2つの驚きと首脳会談の舞台裏

さて、今回の首脳会談で、取材団には2つの驚きがあった。

1つは首脳会談後に発表された共同声明がわずか2ページ(英語版)しかなかったことだ。去年5月のバイデン大統領訪問時に出された共同声明は10ページ。その前年の菅前総理のワシントン訪問時の共同声明も付属文書をあわせて10ページだったのに比べると、今回の共同声明はずいぶん短いものだった。

外務省幹部に取材をすると、その舞台裏が見えてきた。

実は今回、首脳会談に向けた交渉の中で、日本側から「共同声明は安全保障に関する点に絞って1ページにまとめよう」と提案したのだという。何しろ日米首脳はわずか8か月前に新型コロナ対策や気候変動問題などを含む総括的な共同声明を出したばかり。同じような総括的な声明を出すよりも、安全保障面に絞ることで今回の訪問の意義をより引き立たせることを狙ったのだ。

アメリカ側との調整の結果、結果的に1ページではなく2ページになったのだが、比較的簡潔な共同声明になった裏にはこうした動きがあった。

アメリカが示した「大統領の時間」

もう1つの驚きは共同会見が行われなかったことだ。機密文書の問題に直面するバイデン大統領が記者の前に出るのを嫌がったのではないか、との憶測も流れたため、舞台裏を取材してみた。

日本政府関係者によると、今回、アメリカ側が日本側に用意した「バイデン大統領の時間」は「2時間」しかなかったという。実際、岸田総理がホワイトハウスに到着したのが11時15分。そして、昼食会が終了したのが13時35分で、計2時間20分のホワイトハウス滞在だった。

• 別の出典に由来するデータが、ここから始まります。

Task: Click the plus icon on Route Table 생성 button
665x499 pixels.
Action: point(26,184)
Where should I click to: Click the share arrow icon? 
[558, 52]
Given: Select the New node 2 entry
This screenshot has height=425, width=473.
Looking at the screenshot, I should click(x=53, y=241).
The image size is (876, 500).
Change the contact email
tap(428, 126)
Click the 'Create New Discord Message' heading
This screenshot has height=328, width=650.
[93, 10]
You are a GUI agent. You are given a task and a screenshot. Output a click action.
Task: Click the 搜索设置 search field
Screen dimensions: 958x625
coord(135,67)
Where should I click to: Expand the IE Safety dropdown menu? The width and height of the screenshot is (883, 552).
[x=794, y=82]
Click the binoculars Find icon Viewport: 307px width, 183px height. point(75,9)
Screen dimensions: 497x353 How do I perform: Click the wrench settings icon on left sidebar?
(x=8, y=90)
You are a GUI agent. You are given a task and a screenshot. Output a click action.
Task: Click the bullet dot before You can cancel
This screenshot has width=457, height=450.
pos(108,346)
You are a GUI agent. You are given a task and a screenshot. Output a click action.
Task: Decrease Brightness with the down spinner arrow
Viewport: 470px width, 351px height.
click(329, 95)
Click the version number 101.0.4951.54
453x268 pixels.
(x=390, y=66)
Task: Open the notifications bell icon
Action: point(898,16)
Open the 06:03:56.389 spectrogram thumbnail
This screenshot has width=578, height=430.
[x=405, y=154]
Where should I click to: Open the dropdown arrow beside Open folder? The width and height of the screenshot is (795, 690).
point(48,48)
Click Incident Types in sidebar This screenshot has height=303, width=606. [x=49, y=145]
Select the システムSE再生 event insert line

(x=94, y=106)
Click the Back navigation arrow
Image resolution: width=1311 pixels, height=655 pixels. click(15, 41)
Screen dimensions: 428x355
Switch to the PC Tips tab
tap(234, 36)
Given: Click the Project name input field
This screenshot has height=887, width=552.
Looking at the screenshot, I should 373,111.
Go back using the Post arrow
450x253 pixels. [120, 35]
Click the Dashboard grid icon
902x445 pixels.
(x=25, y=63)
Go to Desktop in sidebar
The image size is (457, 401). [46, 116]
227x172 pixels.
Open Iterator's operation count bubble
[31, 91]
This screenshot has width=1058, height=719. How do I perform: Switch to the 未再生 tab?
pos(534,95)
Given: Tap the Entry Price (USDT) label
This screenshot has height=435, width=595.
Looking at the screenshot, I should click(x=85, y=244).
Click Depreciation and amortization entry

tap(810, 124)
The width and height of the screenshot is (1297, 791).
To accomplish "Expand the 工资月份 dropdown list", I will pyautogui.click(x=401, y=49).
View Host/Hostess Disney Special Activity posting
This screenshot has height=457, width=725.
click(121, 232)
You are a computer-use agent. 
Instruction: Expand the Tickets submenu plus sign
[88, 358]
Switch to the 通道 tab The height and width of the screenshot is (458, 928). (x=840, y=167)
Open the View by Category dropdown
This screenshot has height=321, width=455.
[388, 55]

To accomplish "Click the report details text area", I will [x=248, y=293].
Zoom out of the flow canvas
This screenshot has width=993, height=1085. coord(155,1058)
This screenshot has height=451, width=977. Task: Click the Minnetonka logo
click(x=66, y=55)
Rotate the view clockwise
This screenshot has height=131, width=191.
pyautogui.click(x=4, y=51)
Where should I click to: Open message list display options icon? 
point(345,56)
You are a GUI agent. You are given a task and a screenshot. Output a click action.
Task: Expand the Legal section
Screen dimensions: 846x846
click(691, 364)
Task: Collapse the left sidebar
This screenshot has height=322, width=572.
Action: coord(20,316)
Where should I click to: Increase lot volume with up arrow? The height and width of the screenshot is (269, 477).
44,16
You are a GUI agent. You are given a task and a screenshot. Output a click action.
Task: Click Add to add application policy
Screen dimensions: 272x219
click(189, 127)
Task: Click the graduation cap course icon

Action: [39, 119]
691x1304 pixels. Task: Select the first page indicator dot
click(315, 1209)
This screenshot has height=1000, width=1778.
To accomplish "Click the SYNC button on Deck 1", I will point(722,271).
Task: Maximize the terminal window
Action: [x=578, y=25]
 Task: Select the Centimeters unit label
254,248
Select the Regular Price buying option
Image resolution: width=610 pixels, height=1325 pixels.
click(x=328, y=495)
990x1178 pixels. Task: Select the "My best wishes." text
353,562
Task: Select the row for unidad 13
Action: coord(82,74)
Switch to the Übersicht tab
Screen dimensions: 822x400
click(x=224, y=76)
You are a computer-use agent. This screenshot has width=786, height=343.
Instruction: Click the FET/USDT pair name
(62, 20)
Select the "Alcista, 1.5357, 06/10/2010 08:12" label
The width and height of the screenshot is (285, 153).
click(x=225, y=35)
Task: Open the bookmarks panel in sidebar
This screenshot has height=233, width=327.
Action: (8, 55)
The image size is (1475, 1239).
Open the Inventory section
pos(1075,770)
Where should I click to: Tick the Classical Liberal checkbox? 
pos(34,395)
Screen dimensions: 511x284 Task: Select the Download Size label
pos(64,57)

ちなみに、2021年4月に菅前総理がワシントンでバイデン大統領と会談した際には、首脳会談と共同会見で「3時間半」の日程が組まれている。今回はこの「2時間」の制約の中で、日本政府は首脳間の対話の時間をできるだけ多くとることを重視し、共同会見を行わないという判断に至ったのだという。

もっとも、アメリカ側が日本側に「2時間」しか時間を与えなかったのは、共同会見を設定しにくくする狙いがあっただろう。岸田総理との会談を終えると、バイデン大統領はまもなくホワイトハウスを出て、デラウェア州の静養先に移動した。スケジュール的には「3時間」でも「4時間」でも時間を割くのは可能だったはずだ。